判例・事例

育児短時間勤務制度の利用と労働者の定期昇給

2016年4月1日 賃金に関する事例・判例


1.育児介護休業法23条の2は、育児短時間勤務を利用したことを理由とする不利益取扱いを禁止している。同法は、強行規定とされているため、不利益取扱いにあたる法律行為は、無効とされ、不法行為による損害賠償責任の対象になるとされている。
例外的に、その不利益取扱いをしても同条に違反しないと認められる特段の事情を使用者が立証すれば違法とされないが、その立証は極めてハードルが高い。

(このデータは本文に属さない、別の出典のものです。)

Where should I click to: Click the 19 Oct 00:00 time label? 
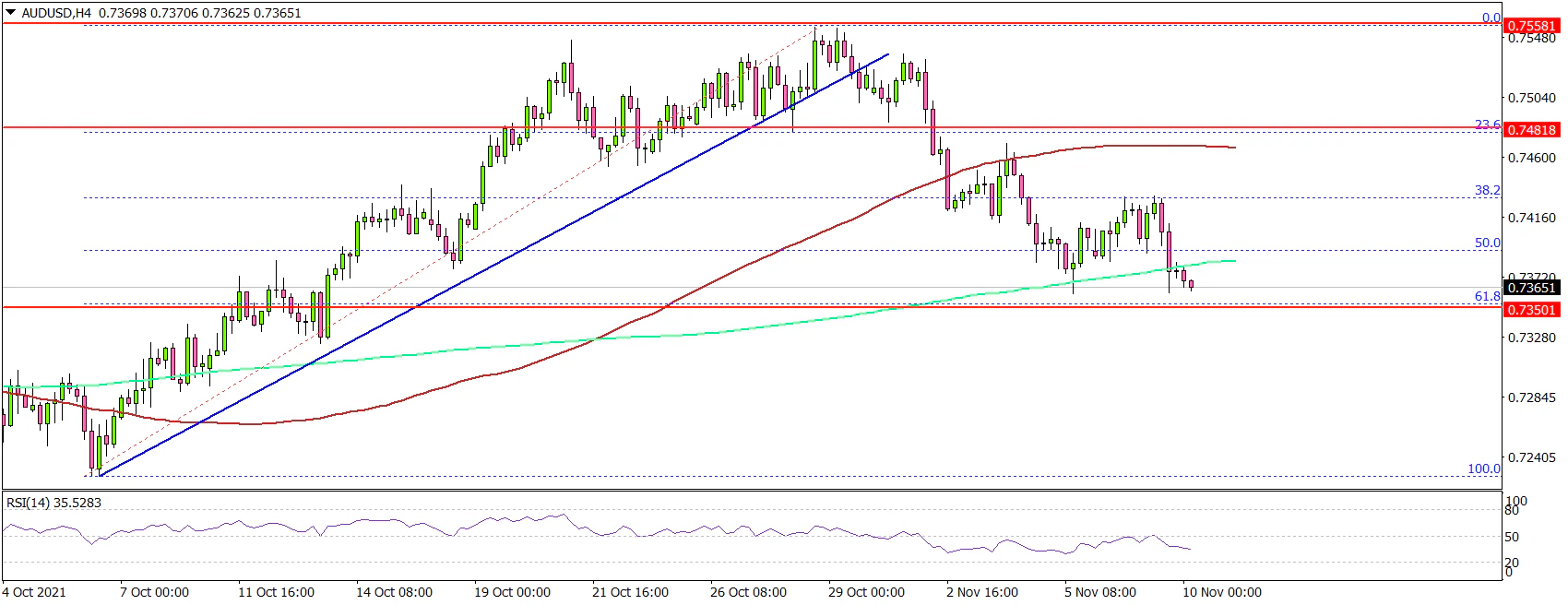[512, 591]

2.全国重症心身障害児(者)を守る会事件(東京地裁平成27年10月2日判決)
この事件の原告らは、育児短時間勤務制度を利用して1日6時間勤務を継続していた。原告らは、時間短縮した1日2時間分の賃金減額をされていたが、この点は、ノーワーク・ノーペイ原則の範囲内であり、違法な不利益取扱いには当たらない。
しかし、本件では、それにとどまらず、定期昇給に際して、人事評価 による昇給号給をそのまま適用するのではなく、勤務時間の短縮に比例して抑制した昇給号給としたことが問題とされた。
被告は、原告らの業務は臨床経験により能力、キャリアが上昇することが予定されており、勤務時間を昇給に反映させることには合理性があると主張していた。

3.判決
判決は、本件昇給の抑制は、労働時間短縮による賃金減額のほかに、本来与えられる昇給の利益を不十分にしか与えないという不利益取扱いであり、例外的に上記育児介護休業法に違反しないと認められる合理的な特段の事情も本件では認められないので違法とした。
注意しなければならないのは、本件判決も、勤務時間が短いことを昇給時の人事評価において考慮すること自体を違法とした訳ではないことだ。
本判決は、本件昇給制度が、短時間勤務であることを昇給時の人事評価において考慮するとともに、それを更に時間短縮に比例して抑制していることが短時間勤務を二重に考慮しており、そのことに合理性がないとしている。
被告の主張しているように、臨床経験により能力、キャリアが上昇し、勤務時間を昇給に反映させることに合理性が認められるのであれば、勤務時間を考慮した昇給を決定することに合理性があり、不利益な取扱いとはされなかっただろう。

4.育児介護休業法と不利益取扱い
育児短時間勤務に限らず、育児休業や介護休業をした労働者に対する不利益取扱いが違法とされている。少子高齢化が一層進む中で、こうした立法の必要性はよく理解できるのだが、他の社員と協力しながら、公正なマネージメントを行うことは容易なことではない。
法の趣旨を理解しながら適切な人事を行うようにしたい。